• INSTRUKSI TERTULIS
Menurut dokumen sumber, siapa penerjemah buku Jean Baudrillard dari bahasa Perancis ke bahasa Inggris?

• DOKUMEN SUMBER
Kita menyaksikan sejumlah petinggi polisi merasakan sanksi berat. Puzzle dari perilaku buruk dikuak oleh publik yang pintar dengan dibantu alat yang mereka pegang. Telepon pintar sudah mampu menangkap potongan-potongan kejadian dan membuat seseorang bisa super kritis. Seorang brigadir terbunuh. Serentetan kejadian lalu diungkap ke publik. Di luar itu, ada realitas yang tidak terkendali, berupa puzzle yang tadi, digabung-gabungkan oleh publik untuk mempertanyakan bukan saja yang mana yang benar, melainkan secara hakiki tentang kebenaran itu sendiri. Pelaku sering tidak terkontrol, dan melakukan-mengungkapkan hal yang bisa dianggap sebagai kontradiksi.
Sanksi ini membuktikan bahwa hukum tidak berbicara tentang jumlah. Orang yang dibunuh satu orang, dan bisa mendapatkan hukuman bagi semua pelaku yang turut terlibat di dalamnya. Selaras dengan kredo hukum yang dibangun di tembok-tembok kampus: “hukum harus ditegakkan walau langit runtuh”.
Di ruang yang lain, kejahatan terjadi dan penegak hukum kerap dipertaruhkan kecerdasan. Para penegak hukum bisa membongkar kasus besar tidak hanya akan berimbas pada institusi, melainkan kepada negara hukum kita.
Dalam kecemerlangan, ada juga jalan mundur. Tujuh tahun yang lalu, saya tulis satu artikel yang dimuat Harian Serambi Indonesia, 30 Agustus 2015, dengan judul “Mengkritik dan Menghina”. Saya mengingatkan bahwa sebuah kata itu akan menjadi hiperaktif di tangan orang-orang yang ingin menjungkir-balikkannya ke berbagai arah yang diinginkan.
Saat kuliah teori hukum, ketika masih menjalani kuliah, saya mendapatkan gambaran tentang apa yang disebut sebagai simulacra. Lalu, ketika buku Jean Baudrillard diterjemahkan ke dalam bahasa Inggris, dari bahasa Perancis, Simulacra dan Simulation, tahun 1994, masih banyak yang terperanjat. Buku ini diterjemahkan oleh Sheila Glaser dan diterbitkan Michigan University Press (1994). Buku ini diterjemahkan dari bahasa Perancis, Simulacres et Simulation, yang diterbitkan pertama sekali tahun 1981. Buku ini agak tipis, 164 halaman, dengan kategori filsafat postmodernisme.
Saat mendapatkan simulacra, daya pikir saya terbang ke awan. Materi seberat ini, jarang saya dapatkan di kampus saya. Bahkan bagi kampus tertentu, dan dalam bidang tertentu, ilmu semacam itu harus diasingkan, mengingat ia sebagai sesuatu yang dianggap tidak terkait. Sama seperti sejumlah gagasan postmodernisme yang lain, setelah dua dekade, pelan-pelan orang dalam berbagai bidang ilmu mulai merasakan kegoncangan-kegoncangan yang menggambarkan apa yang pernah dipaparkan oleh mereka.

• DATA TERSIMPAN
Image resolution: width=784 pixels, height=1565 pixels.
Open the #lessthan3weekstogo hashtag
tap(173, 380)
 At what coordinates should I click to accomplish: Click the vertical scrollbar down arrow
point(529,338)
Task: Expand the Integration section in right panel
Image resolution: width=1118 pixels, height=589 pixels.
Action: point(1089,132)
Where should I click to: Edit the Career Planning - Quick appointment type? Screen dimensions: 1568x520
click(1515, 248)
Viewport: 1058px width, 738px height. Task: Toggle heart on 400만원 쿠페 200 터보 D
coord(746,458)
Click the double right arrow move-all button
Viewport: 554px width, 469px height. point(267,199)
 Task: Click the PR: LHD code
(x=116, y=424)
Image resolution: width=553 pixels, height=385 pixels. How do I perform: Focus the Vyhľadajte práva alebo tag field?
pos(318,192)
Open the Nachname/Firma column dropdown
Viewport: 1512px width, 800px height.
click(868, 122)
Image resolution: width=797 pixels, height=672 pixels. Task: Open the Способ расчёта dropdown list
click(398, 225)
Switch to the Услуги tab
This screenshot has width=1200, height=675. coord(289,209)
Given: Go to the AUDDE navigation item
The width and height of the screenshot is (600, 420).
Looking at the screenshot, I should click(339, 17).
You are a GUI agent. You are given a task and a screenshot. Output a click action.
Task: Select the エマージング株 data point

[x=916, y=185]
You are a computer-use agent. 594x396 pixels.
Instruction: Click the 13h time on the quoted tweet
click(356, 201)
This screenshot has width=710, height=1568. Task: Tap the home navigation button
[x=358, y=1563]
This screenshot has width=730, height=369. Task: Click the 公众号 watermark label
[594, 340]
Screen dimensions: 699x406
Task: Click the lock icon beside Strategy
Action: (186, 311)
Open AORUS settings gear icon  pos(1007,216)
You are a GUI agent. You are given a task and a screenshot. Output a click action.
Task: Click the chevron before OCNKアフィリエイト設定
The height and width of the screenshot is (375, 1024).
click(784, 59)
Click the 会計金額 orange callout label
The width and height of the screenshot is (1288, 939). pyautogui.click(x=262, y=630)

• TUGAS TERSELESAIKAN
Sheila Glaser.